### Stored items
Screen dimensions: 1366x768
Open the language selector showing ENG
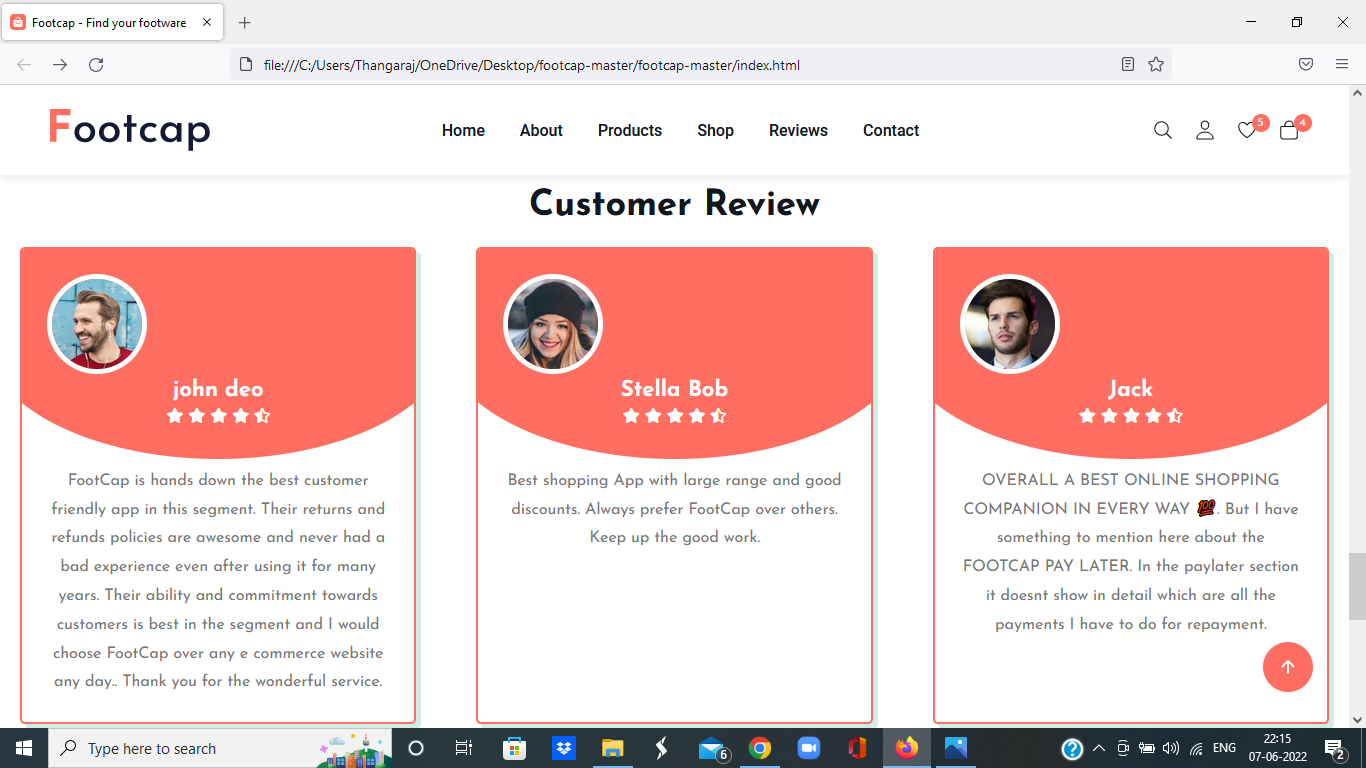tap(1223, 747)
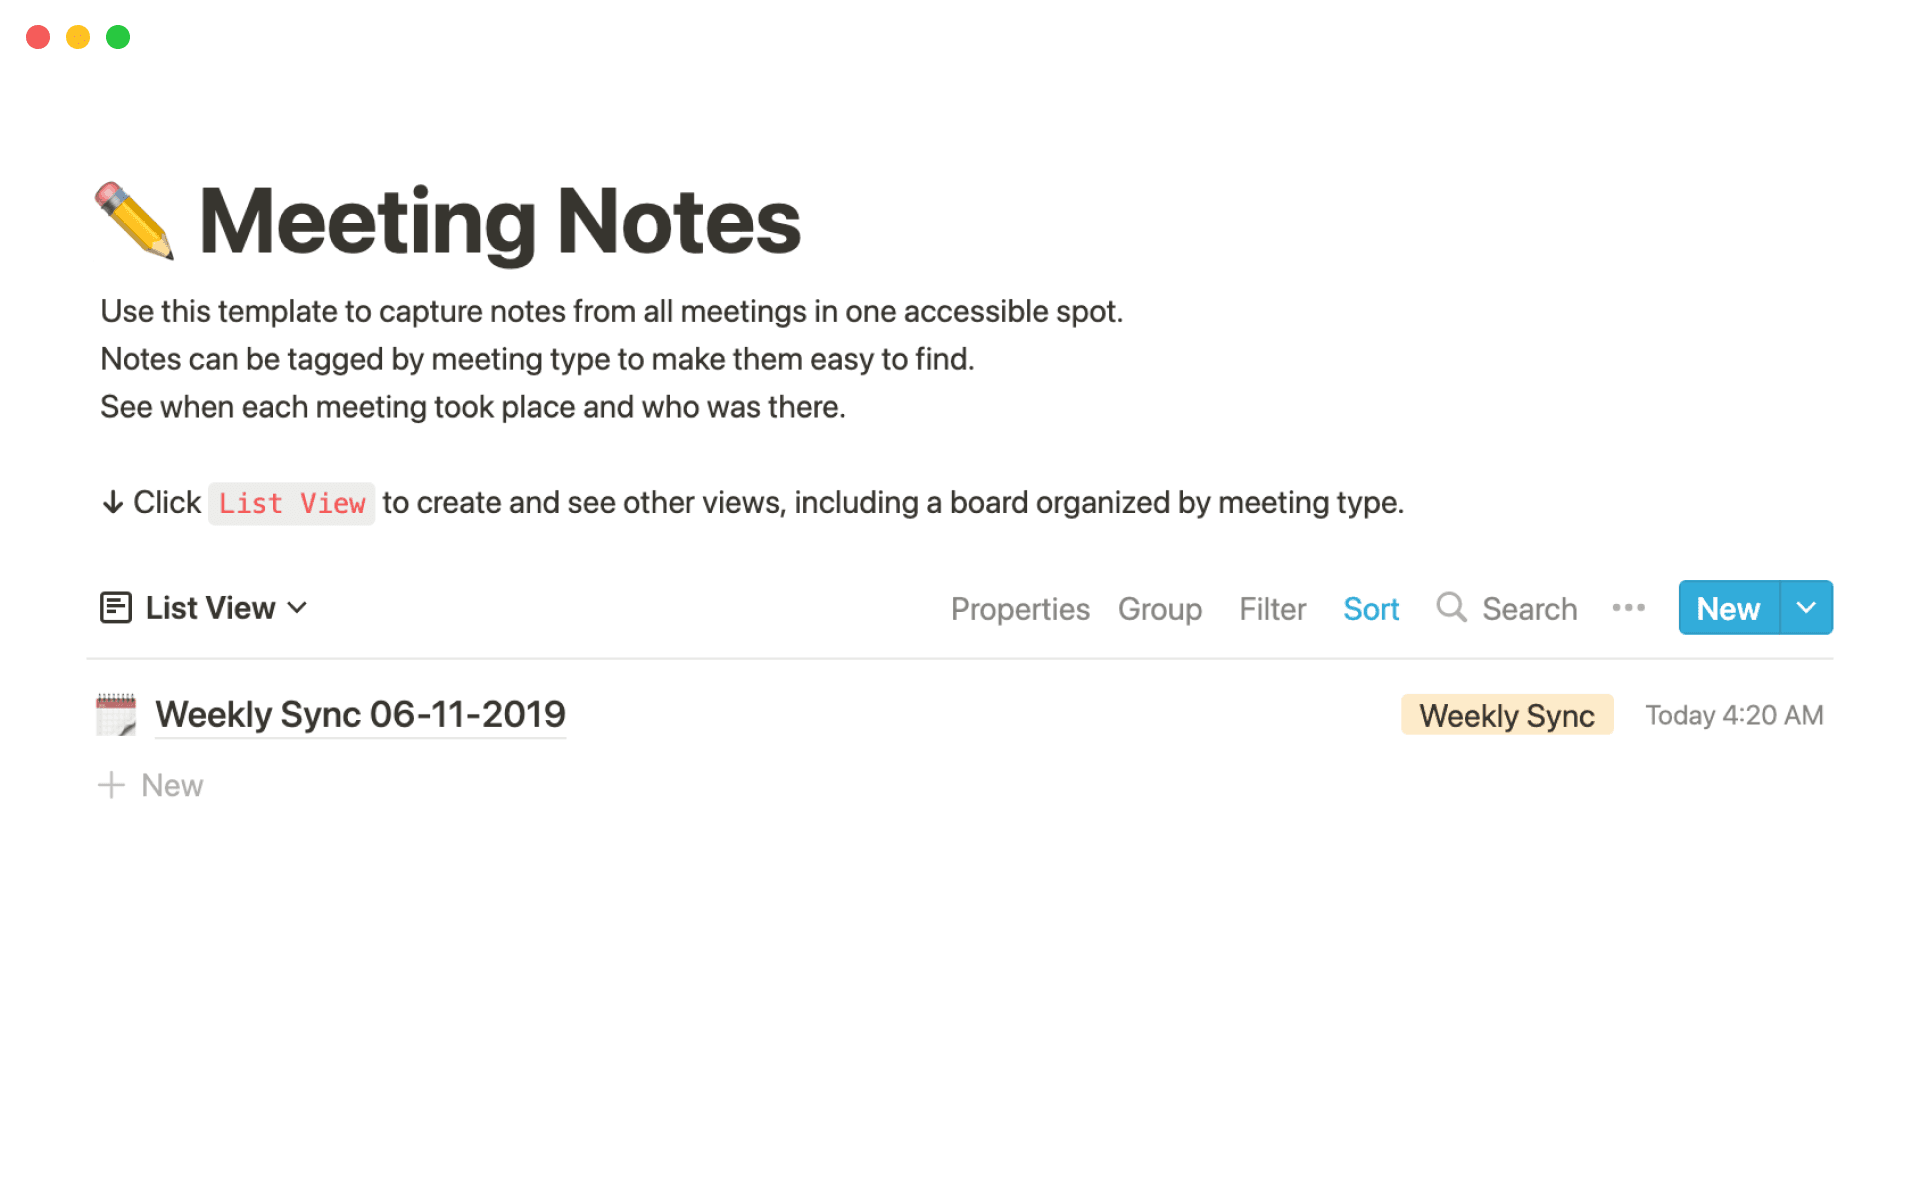Toggle Sort options for the list

point(1370,608)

### Work instructions
Without changing a word, retype every entry above, but drop its pictures.

### Answer area
Screen dimensions: 1366x768
Open the language selector showing ENG
tap(1223, 747)
Toggle Sort options for the list

point(1370,608)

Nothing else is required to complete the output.